|
The Fed's New Risk Report Card
By James Lacey
Sherlock Holmes once encountered a mystery in which the central clue
was a dog that didn't bark. Equally strange has been the recent case of
financial institutions, faced with a new regulatory burden, that didn't
complain. In January the Federal Reserve Board announced that it would examine
and rate the risk management systems of national banks. Since then, says
a Fed spokesperson, "There have been no great cries of anguish from
the banking community."
Here's one case (diehard free marketers please note) where regulation
is a Good Thing, because it legitimizes the status of the regulated. The
examinations may help put the shine back on the industry's image, now somewhat
tarnished after a handful of derivatives scandals.
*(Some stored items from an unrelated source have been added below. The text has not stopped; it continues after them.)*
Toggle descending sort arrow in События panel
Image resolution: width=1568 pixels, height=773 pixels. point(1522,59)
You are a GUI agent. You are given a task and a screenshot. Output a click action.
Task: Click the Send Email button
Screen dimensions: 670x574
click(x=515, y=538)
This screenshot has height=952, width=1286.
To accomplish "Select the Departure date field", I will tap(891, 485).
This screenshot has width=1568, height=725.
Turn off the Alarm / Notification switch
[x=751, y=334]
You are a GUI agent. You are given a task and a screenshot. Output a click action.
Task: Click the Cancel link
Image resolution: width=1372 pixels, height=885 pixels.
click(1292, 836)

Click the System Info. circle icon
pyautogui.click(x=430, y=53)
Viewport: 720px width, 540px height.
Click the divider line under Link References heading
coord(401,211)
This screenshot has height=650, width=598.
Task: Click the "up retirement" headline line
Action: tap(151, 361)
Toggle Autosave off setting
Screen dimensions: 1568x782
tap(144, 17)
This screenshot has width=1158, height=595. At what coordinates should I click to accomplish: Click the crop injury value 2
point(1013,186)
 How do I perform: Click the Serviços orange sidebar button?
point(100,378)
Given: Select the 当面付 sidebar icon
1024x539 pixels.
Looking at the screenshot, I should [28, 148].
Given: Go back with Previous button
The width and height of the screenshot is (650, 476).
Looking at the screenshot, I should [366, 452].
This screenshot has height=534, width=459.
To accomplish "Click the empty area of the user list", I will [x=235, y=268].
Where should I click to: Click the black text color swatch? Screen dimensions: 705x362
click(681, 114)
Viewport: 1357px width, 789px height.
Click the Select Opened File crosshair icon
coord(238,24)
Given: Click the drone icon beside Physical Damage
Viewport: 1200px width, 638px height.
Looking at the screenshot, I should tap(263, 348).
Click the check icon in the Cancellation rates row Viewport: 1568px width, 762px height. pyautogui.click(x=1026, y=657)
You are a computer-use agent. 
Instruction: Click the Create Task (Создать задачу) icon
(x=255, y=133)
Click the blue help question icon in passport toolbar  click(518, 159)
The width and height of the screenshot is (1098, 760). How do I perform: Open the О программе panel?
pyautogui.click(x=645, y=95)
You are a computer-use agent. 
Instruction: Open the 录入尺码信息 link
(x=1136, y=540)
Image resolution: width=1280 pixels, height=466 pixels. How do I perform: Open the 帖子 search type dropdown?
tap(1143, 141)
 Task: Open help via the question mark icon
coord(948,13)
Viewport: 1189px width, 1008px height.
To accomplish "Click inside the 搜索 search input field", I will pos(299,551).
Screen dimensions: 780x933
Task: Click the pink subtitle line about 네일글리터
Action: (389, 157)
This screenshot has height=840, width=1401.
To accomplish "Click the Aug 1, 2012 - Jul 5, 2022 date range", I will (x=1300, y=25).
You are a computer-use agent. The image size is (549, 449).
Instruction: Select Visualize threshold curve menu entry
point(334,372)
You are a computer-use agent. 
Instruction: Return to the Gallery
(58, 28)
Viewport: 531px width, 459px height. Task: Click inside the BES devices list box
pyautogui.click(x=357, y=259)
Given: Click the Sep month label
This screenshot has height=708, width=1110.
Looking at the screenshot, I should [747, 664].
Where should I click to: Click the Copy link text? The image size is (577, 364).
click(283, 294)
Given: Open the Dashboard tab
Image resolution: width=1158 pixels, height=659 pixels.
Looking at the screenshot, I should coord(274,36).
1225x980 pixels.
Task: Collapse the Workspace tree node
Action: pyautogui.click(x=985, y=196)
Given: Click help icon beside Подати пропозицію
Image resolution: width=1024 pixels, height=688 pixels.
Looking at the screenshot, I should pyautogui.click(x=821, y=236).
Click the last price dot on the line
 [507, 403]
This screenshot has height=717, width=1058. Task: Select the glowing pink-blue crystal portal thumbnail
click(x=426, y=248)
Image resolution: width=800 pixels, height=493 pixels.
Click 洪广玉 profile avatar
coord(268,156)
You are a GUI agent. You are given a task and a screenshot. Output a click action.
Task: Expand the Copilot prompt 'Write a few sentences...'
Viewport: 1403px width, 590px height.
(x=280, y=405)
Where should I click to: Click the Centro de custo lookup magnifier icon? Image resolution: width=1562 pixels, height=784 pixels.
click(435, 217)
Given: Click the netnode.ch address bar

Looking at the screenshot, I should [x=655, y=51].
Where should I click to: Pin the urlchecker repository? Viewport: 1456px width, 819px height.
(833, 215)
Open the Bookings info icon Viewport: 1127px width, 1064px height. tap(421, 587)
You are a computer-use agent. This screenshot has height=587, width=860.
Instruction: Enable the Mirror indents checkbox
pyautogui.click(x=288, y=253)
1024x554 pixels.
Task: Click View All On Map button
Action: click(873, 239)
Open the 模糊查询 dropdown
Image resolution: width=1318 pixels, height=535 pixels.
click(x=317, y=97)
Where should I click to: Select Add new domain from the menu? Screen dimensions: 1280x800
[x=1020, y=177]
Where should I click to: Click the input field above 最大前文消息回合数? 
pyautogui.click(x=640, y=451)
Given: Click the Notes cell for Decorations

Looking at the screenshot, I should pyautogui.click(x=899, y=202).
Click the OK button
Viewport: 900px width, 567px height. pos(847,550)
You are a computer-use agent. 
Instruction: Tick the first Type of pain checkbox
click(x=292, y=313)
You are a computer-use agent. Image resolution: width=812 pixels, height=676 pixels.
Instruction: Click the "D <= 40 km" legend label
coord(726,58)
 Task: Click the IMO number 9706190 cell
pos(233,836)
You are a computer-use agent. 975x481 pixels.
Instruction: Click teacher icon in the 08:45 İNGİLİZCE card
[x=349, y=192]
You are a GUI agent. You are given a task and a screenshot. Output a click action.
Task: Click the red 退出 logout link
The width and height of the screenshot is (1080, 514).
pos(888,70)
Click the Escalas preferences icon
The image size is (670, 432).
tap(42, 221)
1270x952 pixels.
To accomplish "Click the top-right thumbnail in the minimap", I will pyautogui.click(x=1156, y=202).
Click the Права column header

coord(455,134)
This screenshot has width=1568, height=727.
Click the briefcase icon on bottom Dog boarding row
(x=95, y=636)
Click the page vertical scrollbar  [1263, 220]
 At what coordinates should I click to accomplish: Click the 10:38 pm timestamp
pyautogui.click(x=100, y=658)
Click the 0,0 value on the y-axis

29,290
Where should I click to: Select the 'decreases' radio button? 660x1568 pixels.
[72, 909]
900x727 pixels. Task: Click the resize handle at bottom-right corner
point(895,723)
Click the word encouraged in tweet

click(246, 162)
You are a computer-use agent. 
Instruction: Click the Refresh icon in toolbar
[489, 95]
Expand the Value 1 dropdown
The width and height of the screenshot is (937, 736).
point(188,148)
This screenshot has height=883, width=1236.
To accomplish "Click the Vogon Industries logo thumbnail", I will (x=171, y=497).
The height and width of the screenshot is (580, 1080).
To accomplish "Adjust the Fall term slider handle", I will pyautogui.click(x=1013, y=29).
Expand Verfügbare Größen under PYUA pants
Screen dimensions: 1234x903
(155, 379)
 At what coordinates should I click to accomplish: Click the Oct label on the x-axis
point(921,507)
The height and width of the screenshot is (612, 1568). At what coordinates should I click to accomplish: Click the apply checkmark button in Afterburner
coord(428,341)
Says one head of risk
management at a money center bank, "This will go a long way towards
strengthening the risk management area and the profession as a whole."
These new risk management examinations will focus on active board and
senior management oversight; adequate policies, procedures and limits; adequate
risk measurement, monitoring and management information systems; and comprehensive
internal controls. In addition, the Fed has created a rating system to be
factored into the overall assessment of management. (See box for details.)
The effect of a rating less than "2" could be catastrophic
to a bank's standing in the derivatives market. Where fault is found, the
Fed says it will initiate supervisory activities and make sure critical
operational duties are properly segregated and system deficiencies are fixed.
The ultimate weapon to ensure compliance will be formal enforcement actions
against the bank or the responsible officers and directors.
"It is no longer good enough to examine bank activities by the old
line-item methods," states the Fed spokesperson, since "the nature
of the banks' business allows them to change their risk profiles virtually
overnight." This new rating system, on the other hand, will provide
a snapshot of the risk profile.
But are mere examiners really qualified to make judgments in the complex
environment of risk management, especially when these institutions employ
some of the most esoteric model-based instruments in the universe? Holmes
might not find it "elementary," but a number of bank risk personnel
assert that lately the Fed has done a great job upgrading the quality of
its examination staff. States one bank risk manager, "The examiners
we see are very sharp and quite capable of making these kinds of reasoned
decisions."
Grades for Banks
Rating 1 (Strong)-Management effectively identifies and controls
all major types of risk posed by the institution's activities. Board and
management participate in managing risk and ensure that appropriate policies
and limits are in place. These policies are supported by strong risk monitoring
and management information systems. Internal controls and audit procedures
are comprehensive. Though there may be a few noted exceptions to policies,
none are material.
Rating 2 (Satisfactory)-The institution's management is largely
effective, but lacking to some modest degree. However, there is a responsiveness
and ability to cope successfully with existing and foreseeable exposures
that may arise from the institution's business dealings. While there may
be some minor problems, they have been recognized and are being addressed.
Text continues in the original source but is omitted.